Baa baa white sheep,
Have you any wool?
Yes sir, yes sir,
Three bags full,
One for the master, one for the dame
And one for the little boy who lives down the lane.
Wait a minute.
Myles what was that song? He sings it again, this time with a blue sheep.
Seriously? I’d heard the rumours over the years that the use of the word black in the rhyme had been deemed offensive and so would be changed but ignored it as Daily Mail fearmomgering. Apparently I was wrong; a quick google revealed its now considered to be baa baa rainbow sheep with the colour changing from song to song with little importance. Now, on the face of it it isn’t that big a deal, it exposes children to more expression and helps with colours etc etc (plus adds a little variety- a godsend when singing nursery rhymes with children).
Further googling (and a little Wikipedia reading) revealed that the links between the rhyme and slavery are largely imagined by retrospective analysis- the taxation within the wool trade in the 1700s seemingly more likely. This was a revelation to me, I’d always been under the impression that it was a slavery related rhyme (I may have to check some other rhymes of dubious content) but that simply makes the whole idea of changing the word black to alternates.
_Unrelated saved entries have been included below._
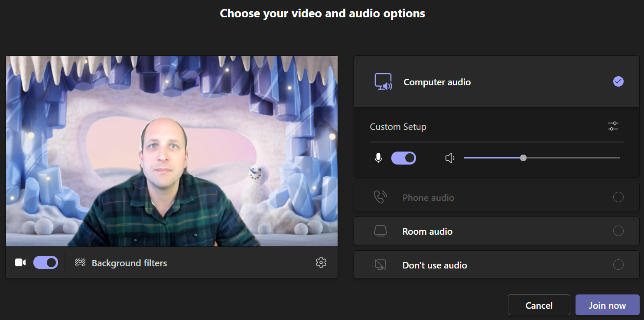
Task: Click the Computer audio checkmark
Action: tap(618, 81)
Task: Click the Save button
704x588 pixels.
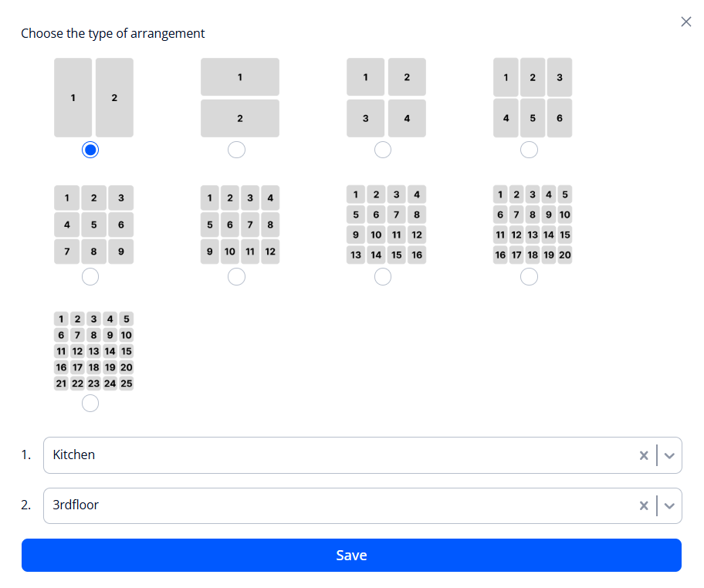Action: click(x=351, y=556)
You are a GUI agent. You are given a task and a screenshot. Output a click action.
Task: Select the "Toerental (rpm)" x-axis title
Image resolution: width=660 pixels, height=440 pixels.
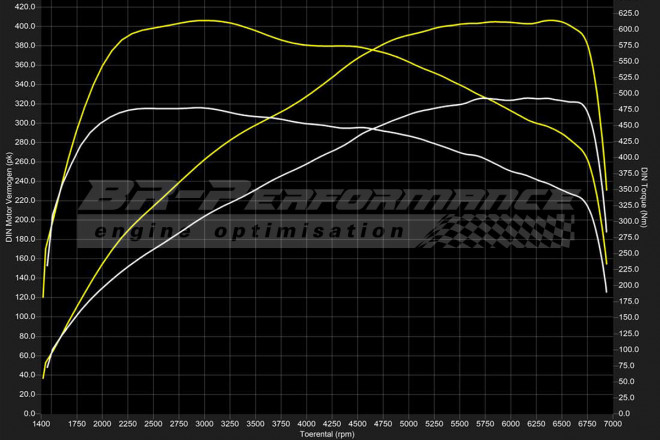[x=327, y=434]
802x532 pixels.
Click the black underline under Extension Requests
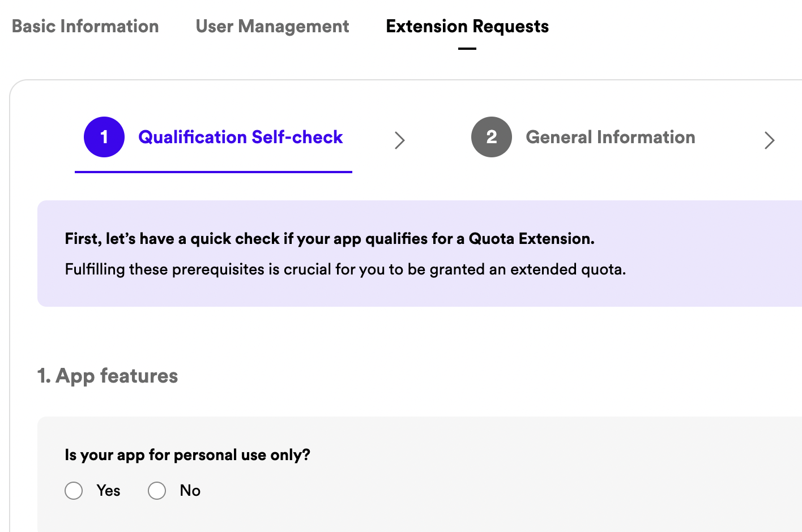pos(467,49)
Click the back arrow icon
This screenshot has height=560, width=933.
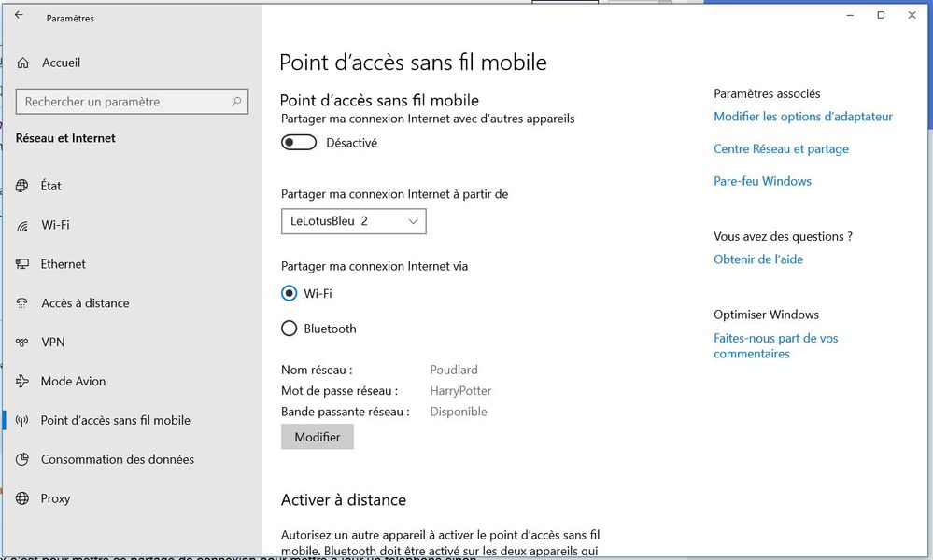[19, 16]
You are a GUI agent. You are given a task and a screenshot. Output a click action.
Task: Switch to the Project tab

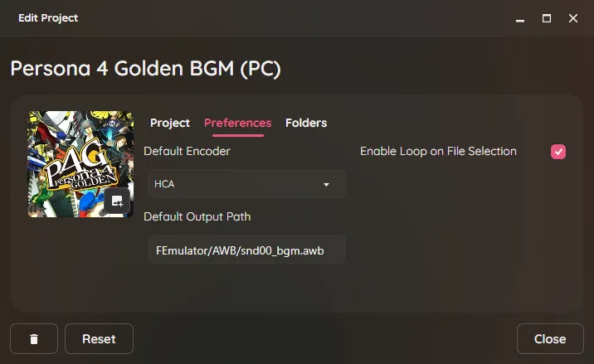[x=170, y=123]
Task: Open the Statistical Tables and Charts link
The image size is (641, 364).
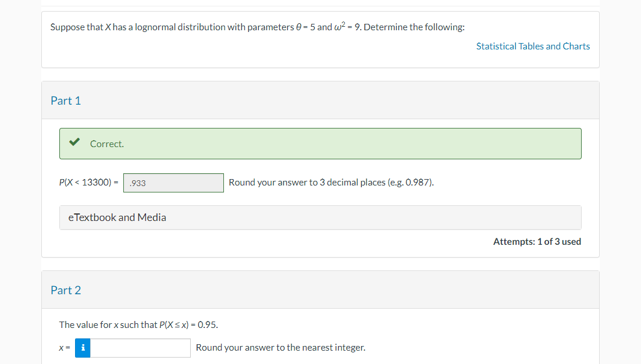Action: pyautogui.click(x=533, y=46)
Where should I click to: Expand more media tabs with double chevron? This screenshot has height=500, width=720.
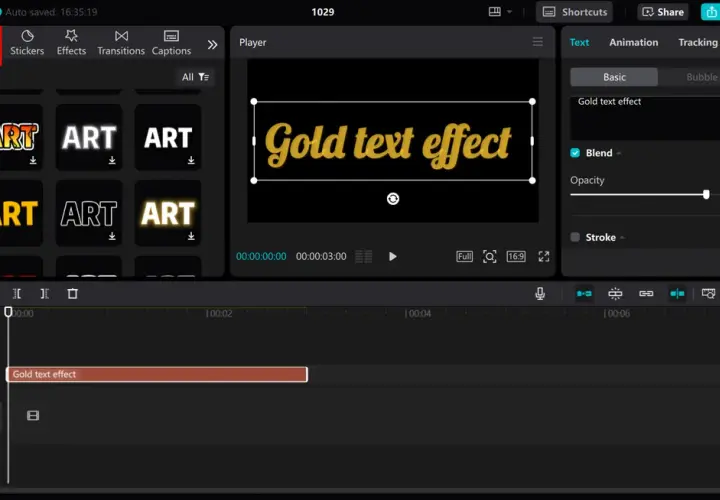click(x=212, y=45)
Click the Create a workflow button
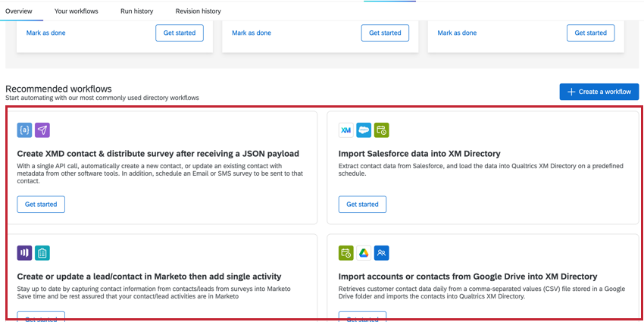This screenshot has width=644, height=322. 599,92
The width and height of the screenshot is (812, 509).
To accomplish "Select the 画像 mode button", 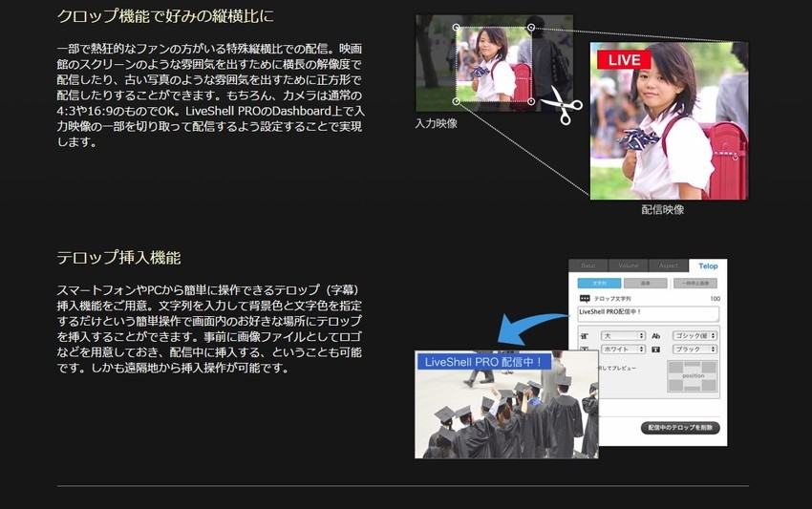I will (x=648, y=284).
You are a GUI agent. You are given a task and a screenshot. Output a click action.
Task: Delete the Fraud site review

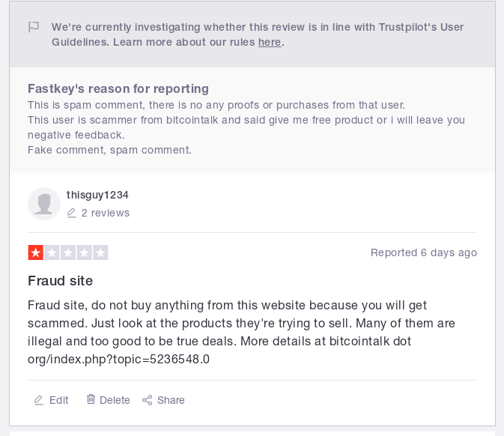pyautogui.click(x=109, y=400)
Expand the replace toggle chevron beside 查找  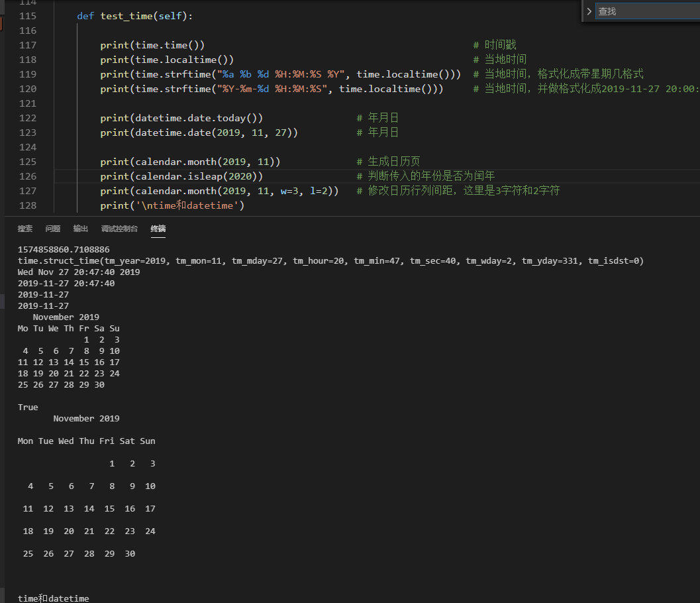point(589,11)
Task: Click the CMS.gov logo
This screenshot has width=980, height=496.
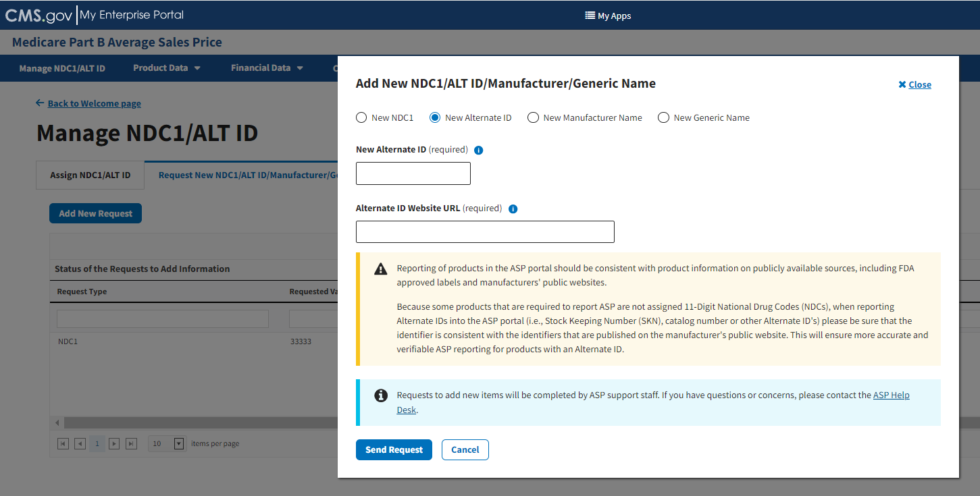Action: pyautogui.click(x=38, y=15)
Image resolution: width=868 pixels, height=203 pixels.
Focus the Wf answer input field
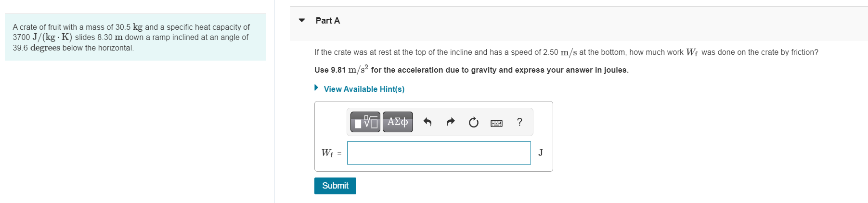(x=439, y=153)
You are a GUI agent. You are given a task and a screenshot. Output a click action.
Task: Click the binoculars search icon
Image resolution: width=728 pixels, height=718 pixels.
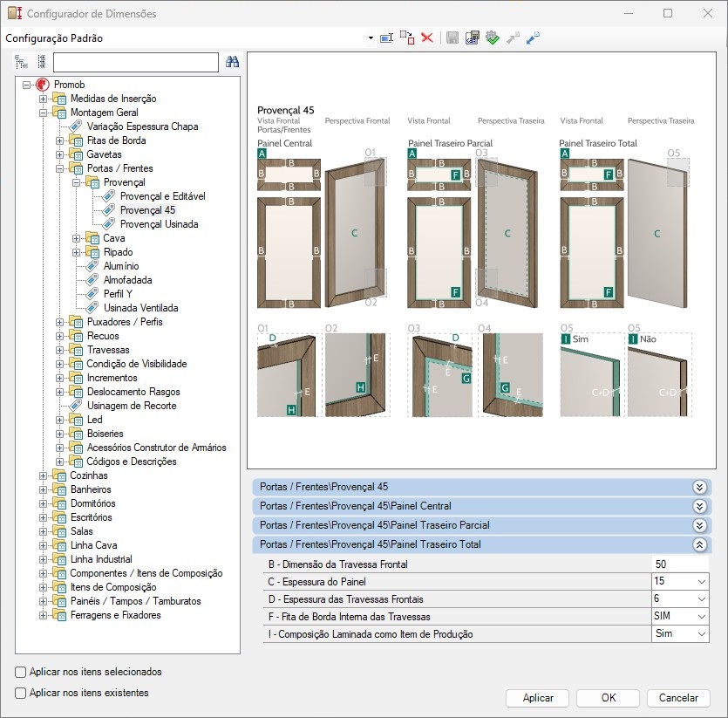point(232,62)
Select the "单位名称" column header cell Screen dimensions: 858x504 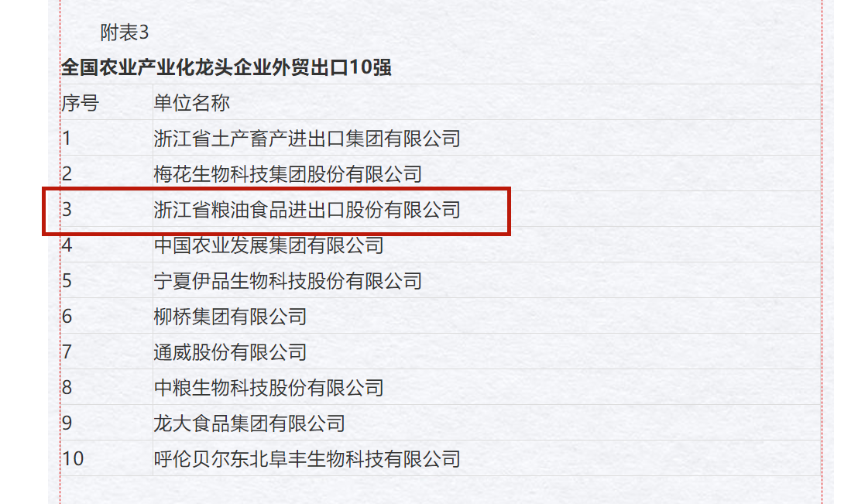click(x=192, y=103)
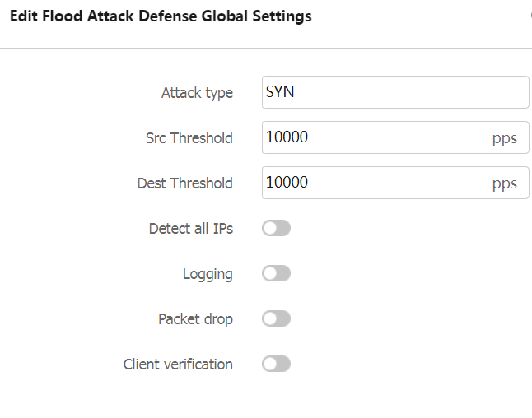Click the SYN text in Attack type
This screenshot has width=532, height=418.
point(280,92)
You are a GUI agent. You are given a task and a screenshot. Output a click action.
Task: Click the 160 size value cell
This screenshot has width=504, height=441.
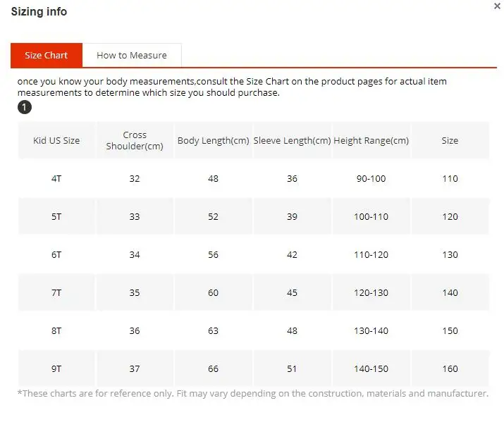click(450, 368)
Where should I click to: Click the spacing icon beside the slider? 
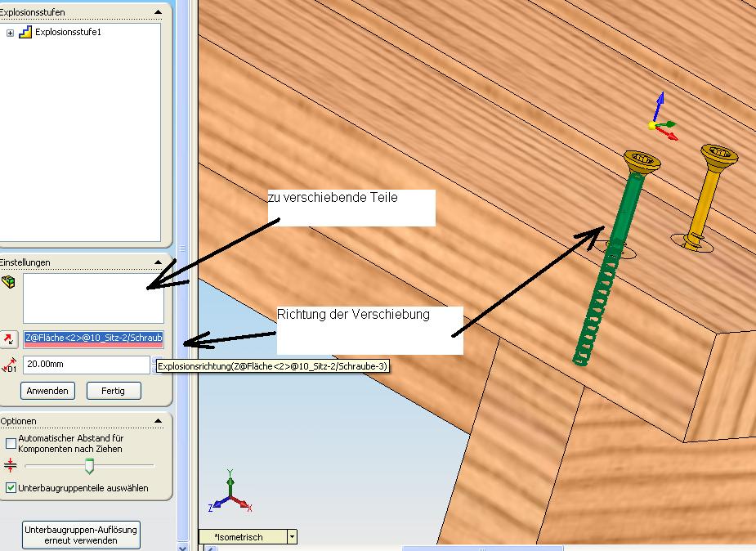coord(11,465)
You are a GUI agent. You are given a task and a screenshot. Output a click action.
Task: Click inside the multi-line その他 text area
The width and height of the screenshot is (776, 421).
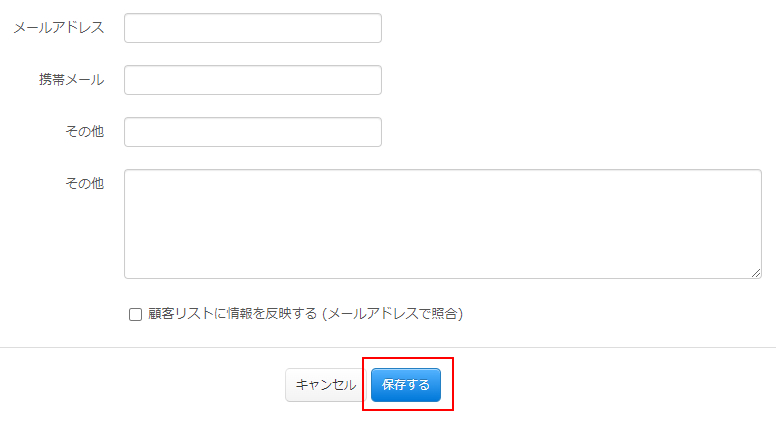coord(442,224)
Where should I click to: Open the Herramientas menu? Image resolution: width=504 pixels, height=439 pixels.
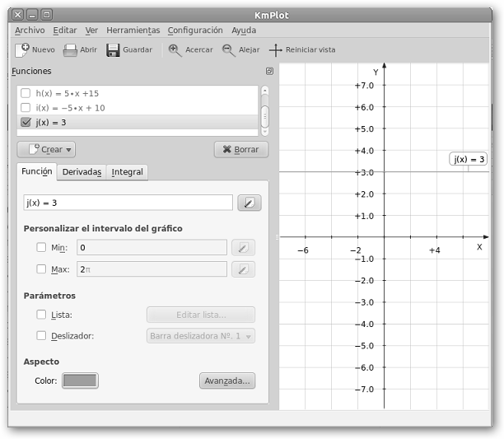click(x=133, y=30)
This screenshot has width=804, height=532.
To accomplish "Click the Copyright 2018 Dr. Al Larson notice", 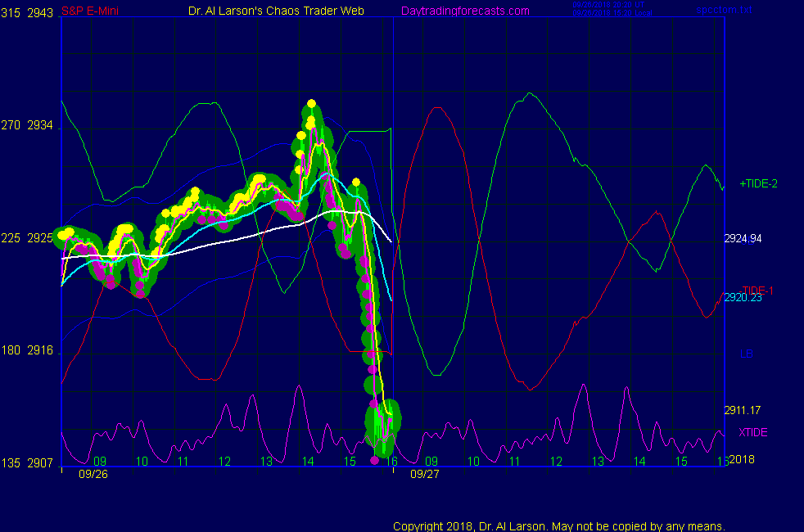I will pos(559,526).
When the suggestion was that the word black was changed to remove the slavery connotations it was at least suggestive of some consideration by someone somewhere (misguided though it may have been). Having said that, I don’t feel there’s any reason for a black person to be ashamed of slavery (as a white person with no links to slavery that’s probably easy to say). On top of that surely it’s more offensive to pretend it never happene by opening up a full spectrum of colours of sheep- made all the more ridiculous by the fact sheep are white, brown or black (I’m not aware of blue, pink or yellow).
Removing the innacurate slavery links it’s simply a black sheep- it happens to be black. Should the word ‘black’ be removed from everyday usage? No of course it shouldn’t. The rhyme has been around along time (with many evolutions along the way) and when it originated I doubt any thought was put into colour- certainly not bright rainbow colours.